Feldman, Joshua Max. Start Without Me. William Morrow, 2017. ISBN 978-0062668721 288 pp. $
I apparently read this a few years ago, and read half of it and have no recollection of it. Black sheep and recovering alcoholic runs away from family holiday and connects with another lost soul: a married flight attendant pregnant with her high school boyfriend’s child. Drama, redemption and lots of coffee ensue.
Rao, Cheeni. In Hanuman’s Hands. Harper, 2009. ISBN 978-0060736620 pp. $25.99
After his overdose, Cheeni’s father threatens to disown him if he doesn’t get clean, so he gets himself into a kind of halfway house with a motley crue of the marginalized. The young narrator thinks drugs give him a connection to the divine in a way his ancestors achieved through more spiritual means, and believes there is a curse on his family because they deserted the wrathful goddess Kali for the promise of the US. While suffering from DTs, he attempts to put the chaos of his life into some semblance of order.

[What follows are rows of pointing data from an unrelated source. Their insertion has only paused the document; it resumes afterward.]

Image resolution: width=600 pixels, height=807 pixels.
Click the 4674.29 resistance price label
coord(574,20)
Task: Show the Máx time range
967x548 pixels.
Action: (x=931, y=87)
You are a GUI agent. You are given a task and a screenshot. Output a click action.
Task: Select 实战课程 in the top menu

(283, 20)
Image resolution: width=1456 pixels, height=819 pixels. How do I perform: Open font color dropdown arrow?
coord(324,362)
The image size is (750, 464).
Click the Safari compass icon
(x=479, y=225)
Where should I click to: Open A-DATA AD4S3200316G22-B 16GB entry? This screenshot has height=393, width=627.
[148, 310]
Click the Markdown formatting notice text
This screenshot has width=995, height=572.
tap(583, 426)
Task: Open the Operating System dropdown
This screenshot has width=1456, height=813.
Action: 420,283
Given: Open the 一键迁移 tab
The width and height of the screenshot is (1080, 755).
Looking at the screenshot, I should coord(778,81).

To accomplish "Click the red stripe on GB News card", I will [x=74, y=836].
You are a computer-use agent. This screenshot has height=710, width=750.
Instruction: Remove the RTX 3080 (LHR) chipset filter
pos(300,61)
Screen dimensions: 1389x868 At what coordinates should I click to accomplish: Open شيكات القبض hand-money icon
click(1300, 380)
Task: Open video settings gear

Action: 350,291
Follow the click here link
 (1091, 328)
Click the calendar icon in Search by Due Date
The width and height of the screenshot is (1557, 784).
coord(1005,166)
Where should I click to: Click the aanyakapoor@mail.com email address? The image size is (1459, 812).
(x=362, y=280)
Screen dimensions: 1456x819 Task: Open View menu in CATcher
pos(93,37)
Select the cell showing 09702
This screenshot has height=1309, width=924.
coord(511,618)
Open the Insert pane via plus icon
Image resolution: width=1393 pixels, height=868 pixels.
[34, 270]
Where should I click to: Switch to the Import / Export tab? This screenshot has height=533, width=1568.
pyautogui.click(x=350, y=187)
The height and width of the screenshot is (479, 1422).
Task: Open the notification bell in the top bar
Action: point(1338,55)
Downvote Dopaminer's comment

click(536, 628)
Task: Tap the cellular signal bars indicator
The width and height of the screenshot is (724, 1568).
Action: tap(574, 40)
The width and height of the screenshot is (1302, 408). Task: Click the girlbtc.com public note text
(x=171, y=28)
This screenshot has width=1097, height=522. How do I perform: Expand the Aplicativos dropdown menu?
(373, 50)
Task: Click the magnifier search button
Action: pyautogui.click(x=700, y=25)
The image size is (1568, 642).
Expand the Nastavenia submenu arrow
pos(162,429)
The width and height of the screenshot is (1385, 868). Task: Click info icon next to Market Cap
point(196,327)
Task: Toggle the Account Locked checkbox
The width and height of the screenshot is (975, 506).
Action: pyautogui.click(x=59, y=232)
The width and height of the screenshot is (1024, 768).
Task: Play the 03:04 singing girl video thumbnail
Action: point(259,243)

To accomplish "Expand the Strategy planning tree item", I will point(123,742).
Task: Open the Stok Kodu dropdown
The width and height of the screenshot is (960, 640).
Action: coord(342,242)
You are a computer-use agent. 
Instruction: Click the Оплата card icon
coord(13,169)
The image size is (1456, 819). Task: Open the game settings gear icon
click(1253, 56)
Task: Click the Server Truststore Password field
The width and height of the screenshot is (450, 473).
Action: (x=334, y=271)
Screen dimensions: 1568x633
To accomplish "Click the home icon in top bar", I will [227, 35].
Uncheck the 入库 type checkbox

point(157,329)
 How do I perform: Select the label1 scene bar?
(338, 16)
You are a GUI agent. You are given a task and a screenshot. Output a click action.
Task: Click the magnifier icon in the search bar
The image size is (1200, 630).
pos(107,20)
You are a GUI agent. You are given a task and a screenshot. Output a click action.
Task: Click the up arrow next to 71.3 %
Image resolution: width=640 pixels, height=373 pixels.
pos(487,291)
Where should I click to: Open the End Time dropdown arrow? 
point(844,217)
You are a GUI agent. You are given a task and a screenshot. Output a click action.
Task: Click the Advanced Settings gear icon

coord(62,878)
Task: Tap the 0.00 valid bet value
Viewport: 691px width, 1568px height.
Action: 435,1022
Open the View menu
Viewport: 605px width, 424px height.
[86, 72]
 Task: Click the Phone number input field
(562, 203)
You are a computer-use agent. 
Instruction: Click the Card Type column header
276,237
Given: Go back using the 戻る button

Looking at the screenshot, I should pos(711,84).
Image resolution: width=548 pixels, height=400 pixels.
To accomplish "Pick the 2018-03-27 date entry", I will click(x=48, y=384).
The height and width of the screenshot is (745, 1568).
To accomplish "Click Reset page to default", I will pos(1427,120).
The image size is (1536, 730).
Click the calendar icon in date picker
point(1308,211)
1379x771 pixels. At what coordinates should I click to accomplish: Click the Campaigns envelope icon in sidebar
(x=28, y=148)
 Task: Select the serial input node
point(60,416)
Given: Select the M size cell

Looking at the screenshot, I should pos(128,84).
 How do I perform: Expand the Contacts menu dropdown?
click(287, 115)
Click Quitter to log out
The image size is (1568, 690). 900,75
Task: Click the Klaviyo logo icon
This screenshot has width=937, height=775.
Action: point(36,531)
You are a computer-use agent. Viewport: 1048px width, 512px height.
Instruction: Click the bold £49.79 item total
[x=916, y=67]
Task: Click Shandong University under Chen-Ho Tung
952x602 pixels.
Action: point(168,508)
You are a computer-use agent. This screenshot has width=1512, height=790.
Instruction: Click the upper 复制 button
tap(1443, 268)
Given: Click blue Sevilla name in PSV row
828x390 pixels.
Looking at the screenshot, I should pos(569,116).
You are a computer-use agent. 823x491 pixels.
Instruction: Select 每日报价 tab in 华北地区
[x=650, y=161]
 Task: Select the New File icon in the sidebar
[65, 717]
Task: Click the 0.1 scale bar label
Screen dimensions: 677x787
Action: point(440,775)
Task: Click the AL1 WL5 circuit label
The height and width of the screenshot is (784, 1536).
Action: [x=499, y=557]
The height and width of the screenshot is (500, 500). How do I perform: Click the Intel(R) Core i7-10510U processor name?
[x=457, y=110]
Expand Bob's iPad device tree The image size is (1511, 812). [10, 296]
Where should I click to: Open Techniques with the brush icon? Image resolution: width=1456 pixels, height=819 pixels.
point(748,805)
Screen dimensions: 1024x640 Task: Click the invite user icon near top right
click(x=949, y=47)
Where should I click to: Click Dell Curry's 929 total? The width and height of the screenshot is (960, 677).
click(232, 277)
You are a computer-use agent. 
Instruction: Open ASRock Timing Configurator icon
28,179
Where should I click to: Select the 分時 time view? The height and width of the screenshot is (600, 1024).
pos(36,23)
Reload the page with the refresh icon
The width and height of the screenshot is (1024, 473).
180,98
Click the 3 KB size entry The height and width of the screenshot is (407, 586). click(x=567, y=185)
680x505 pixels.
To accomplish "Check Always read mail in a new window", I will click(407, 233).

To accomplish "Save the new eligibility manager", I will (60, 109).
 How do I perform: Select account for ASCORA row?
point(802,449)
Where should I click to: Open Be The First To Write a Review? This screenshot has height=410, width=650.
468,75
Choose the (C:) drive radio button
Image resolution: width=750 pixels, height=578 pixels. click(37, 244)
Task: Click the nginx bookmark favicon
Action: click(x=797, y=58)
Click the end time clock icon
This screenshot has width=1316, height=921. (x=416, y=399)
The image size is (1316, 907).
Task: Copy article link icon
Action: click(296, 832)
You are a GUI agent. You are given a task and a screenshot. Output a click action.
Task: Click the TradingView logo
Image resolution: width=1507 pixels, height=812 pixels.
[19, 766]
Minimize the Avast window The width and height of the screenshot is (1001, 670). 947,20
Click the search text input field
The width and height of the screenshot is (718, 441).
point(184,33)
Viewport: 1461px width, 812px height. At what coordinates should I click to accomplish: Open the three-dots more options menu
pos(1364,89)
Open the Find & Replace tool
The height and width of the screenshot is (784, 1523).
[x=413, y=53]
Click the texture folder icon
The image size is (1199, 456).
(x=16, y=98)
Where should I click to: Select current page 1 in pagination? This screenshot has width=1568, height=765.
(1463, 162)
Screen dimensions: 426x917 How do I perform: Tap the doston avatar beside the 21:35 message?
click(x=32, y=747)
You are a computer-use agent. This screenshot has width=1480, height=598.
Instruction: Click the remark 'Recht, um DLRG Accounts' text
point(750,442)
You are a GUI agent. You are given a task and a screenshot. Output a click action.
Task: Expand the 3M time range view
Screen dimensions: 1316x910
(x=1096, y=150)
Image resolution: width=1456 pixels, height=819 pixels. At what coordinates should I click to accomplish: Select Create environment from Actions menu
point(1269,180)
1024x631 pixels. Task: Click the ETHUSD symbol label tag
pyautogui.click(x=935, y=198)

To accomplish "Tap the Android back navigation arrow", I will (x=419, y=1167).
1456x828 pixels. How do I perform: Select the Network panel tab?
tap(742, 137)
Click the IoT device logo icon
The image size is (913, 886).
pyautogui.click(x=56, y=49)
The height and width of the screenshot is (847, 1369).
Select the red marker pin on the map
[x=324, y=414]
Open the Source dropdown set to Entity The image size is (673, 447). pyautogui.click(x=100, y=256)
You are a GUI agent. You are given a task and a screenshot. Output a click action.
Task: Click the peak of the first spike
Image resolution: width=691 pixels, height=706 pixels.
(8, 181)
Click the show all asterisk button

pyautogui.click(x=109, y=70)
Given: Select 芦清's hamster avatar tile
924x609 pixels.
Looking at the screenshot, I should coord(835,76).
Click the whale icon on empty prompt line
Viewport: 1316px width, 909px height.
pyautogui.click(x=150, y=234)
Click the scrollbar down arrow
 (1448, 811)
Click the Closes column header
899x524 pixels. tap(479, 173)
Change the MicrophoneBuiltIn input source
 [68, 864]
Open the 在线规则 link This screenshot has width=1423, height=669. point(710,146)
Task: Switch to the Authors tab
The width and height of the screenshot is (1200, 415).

The memoir swings like a pendulum from the author’s two-faced childhood in America (getting drunk, burning down houses, and attempting suicide while passing himself off as an earnest student on the college track) to his family history and pastoral life in the India. While the East meets West storytelling is presented in vivid, (sometimes lurid) sensory detail, it wanders all over the place timewise and I couldn’t get past the 50 page mark; “vivid as an acid trip” as proclaimed on the back cover didn’t work in this book’s favor, for me.
Frey, James. A Million Little Pieces. Anchor, 2005. ISBN 978-0307276902 pp. $18
I crawled inside the narrator’s skin and I could feel the bugs crawling over it. Stomach twisted and churned as he alternated eating and throwing up, eating and throwing up. Pulse raced; would he walk out? or stick it out? Would the girl be his downfall or salvation? I could not put this book down–had to get my fix to the end.
Billed as a memoir, and later discovered to be completely fabricated, A Million Little Pieces follows the story of an addict hitting rock bottom, going through rehab, confronting his demons, and starting on a path to resolve his issues.
This was a high adrenaline roller coaster ride through a subculture I don’t need to ever experience firsthand, thanks to this horrific and gripping account. I had to keep checking to see if the protagonist made it to the end.
Burgess, Melvin. Smack. Harper Teen, 1999. ISBN 978-0380732234 293 pp. $
Smack is a gritty novel about the agony and ecstasy of heroin addiction. Two British teens run away because they feel cramped by their parents and live a life on the streets. Becoming squatters, they must resort to a life of crime to support their new habit. A tragic and realistic story, told in many different voices. Pair with The White Horse by Cynthia D. Grant and Beauty Queen by Linda Glovach by for a great book discussion.